• **Brief 1**:
In the listing below, copy everything from the line containing "Where should I click to: Edit" down to the line containing "Looking at the screenshot, I should [77, 83].". Leave out the pictures.

-- BEGIN Source extract --

No less extraordinary is the history of the book, and its long journey from West to East and back to the West. It is conjectured that around the year 1300 the book went from Paris, where it had been made, to the court of Naples, where Latin descriptions of the scenes were added. At what time and by what stages it then went northward until it reached Poland we do not know, but it was in Cracow at the beginning of the seventeenth century, in the possession of Bernard Maciejowski, “Cardinal Priest of the Holy Roman Church, Bishop of Cracow, Duke of Siewierz, and Senator of the Kingdom of Poland.” In 1608 this volume of Old Testament miniatures was in Persia, having been brought to Isfahan as Maciejowski’s gift for the monarch, Shah Abbas the Great, by a mission dispatched by Pope Clement VIII. The purpose of the mission was to foster the Shah’s toleration toward Christians and to concert military and naval action against the common enemy, the Turk, of whom half of Europe was in mortal dread. Over two centuries later, the book became the property of the noted antiquarian, Sir Thomas Phillipps, among whose sixty thousand books and manuscripts it was regarded as one of the greatest. In 1916 it was purchased by John Pierpont Morgan and is now in the famous library that bears his father’s name. Three leaves have been identified as among those missing from the bound book, and these are reproduced here with the permission of their owners. The artists, who probably worked in Paris around 1250, live through their work—the beautifully drawn, vigorous figures, the skillful expression of human emotion, the keen observation of costume, armor, and background detail. The vivid battle scenes are the finest to survive from the thirteenth century. The history of the book is presented in full by Sir Sydney C. Cockerell, late director of the Fitzwilliam Museum, Cambridge, who also contributed the legends describing each of the scenes. John Plummer, Research Fellow for Art at the Pierpont Morgan Library, has written a preface and note to the plates, and has provided a selective bibliography. |
Note de contenu : |
- Preface - Selected bibliography - The book and its history - Note to the plates - The plates with commentary |
Exemplaires (1)

-- END Source extract --

• **Brief 2**:
List the section titles in the contents note of the extract about the book of Old Testament miniatures.

-- BEGIN Dataset extract --

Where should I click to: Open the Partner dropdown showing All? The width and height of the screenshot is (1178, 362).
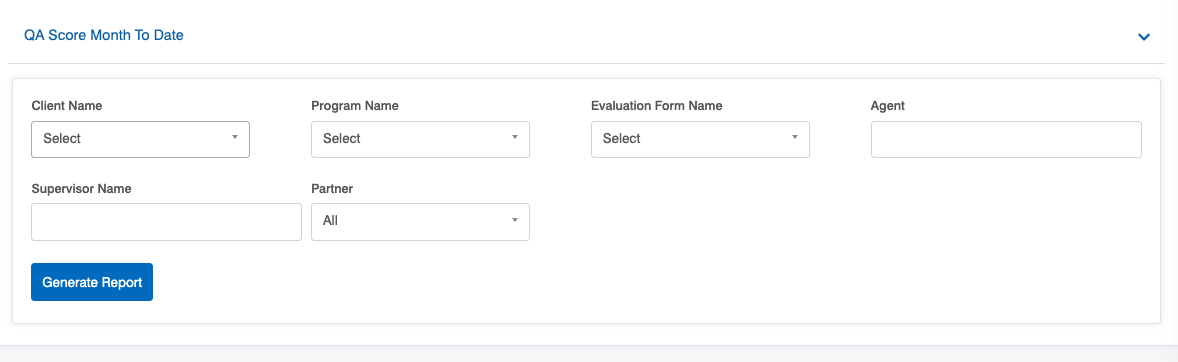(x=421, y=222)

-- END Dataset extract --
-- BEGIN Dataset extract --

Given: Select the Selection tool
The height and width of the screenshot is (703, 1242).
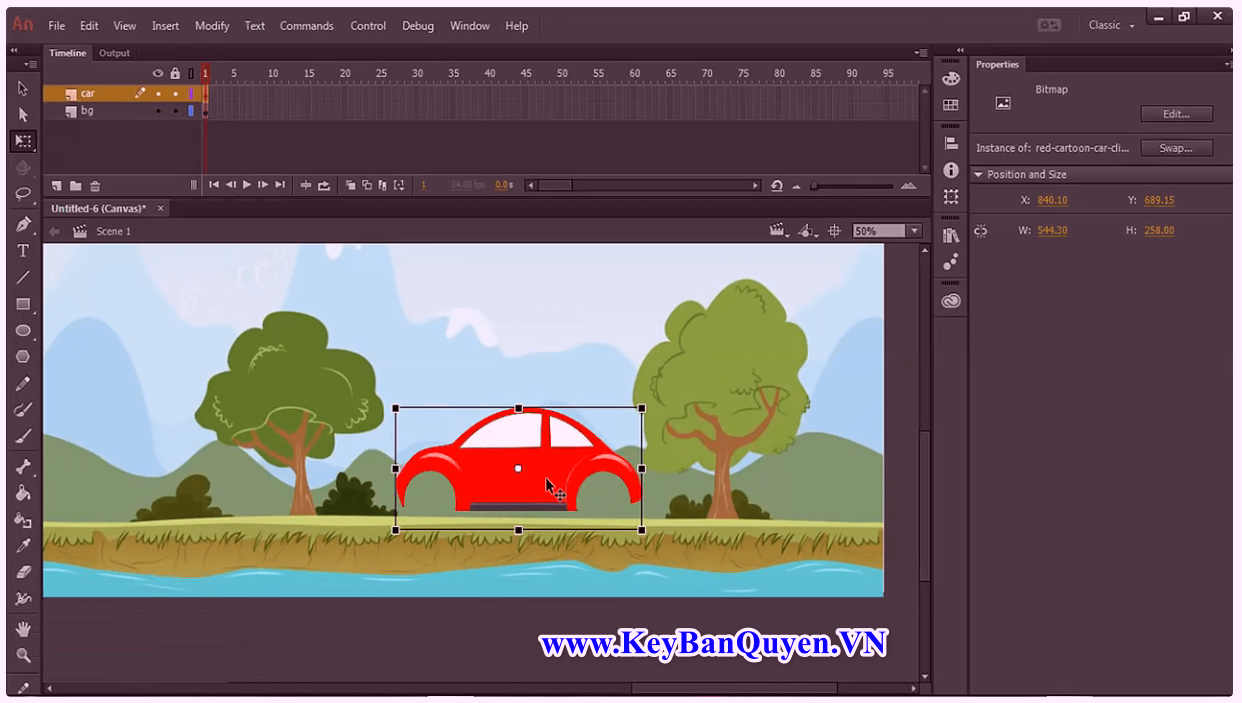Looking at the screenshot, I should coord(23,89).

-- END Dataset extract --
-- BEGIN Dataset extract --

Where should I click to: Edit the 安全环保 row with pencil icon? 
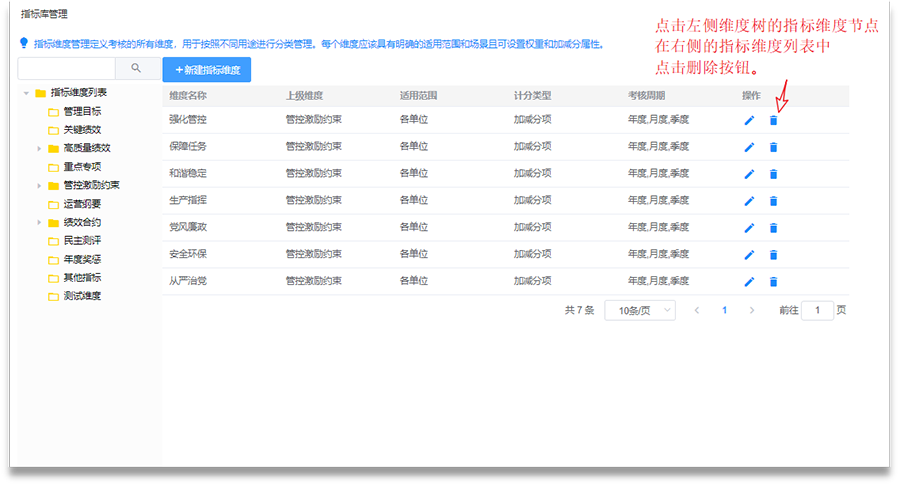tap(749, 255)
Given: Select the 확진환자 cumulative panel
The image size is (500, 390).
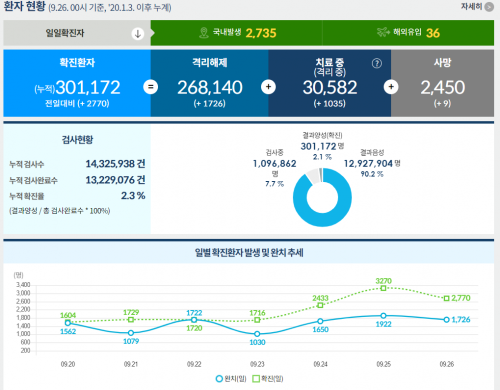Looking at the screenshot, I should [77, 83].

-- END Dataset extract --

• **Answer 1**:
Where should I click to: Edit the 安全环保 row with pencil icon? 
tap(749, 255)
Given: Select the 확진환자 cumulative panel
The image size is (500, 390).
Looking at the screenshot, I should [77, 83].

• **Answer 2**:
- Preface
- Selected bibliography
- The book and its history
- Note to the plates
- The plates with commentary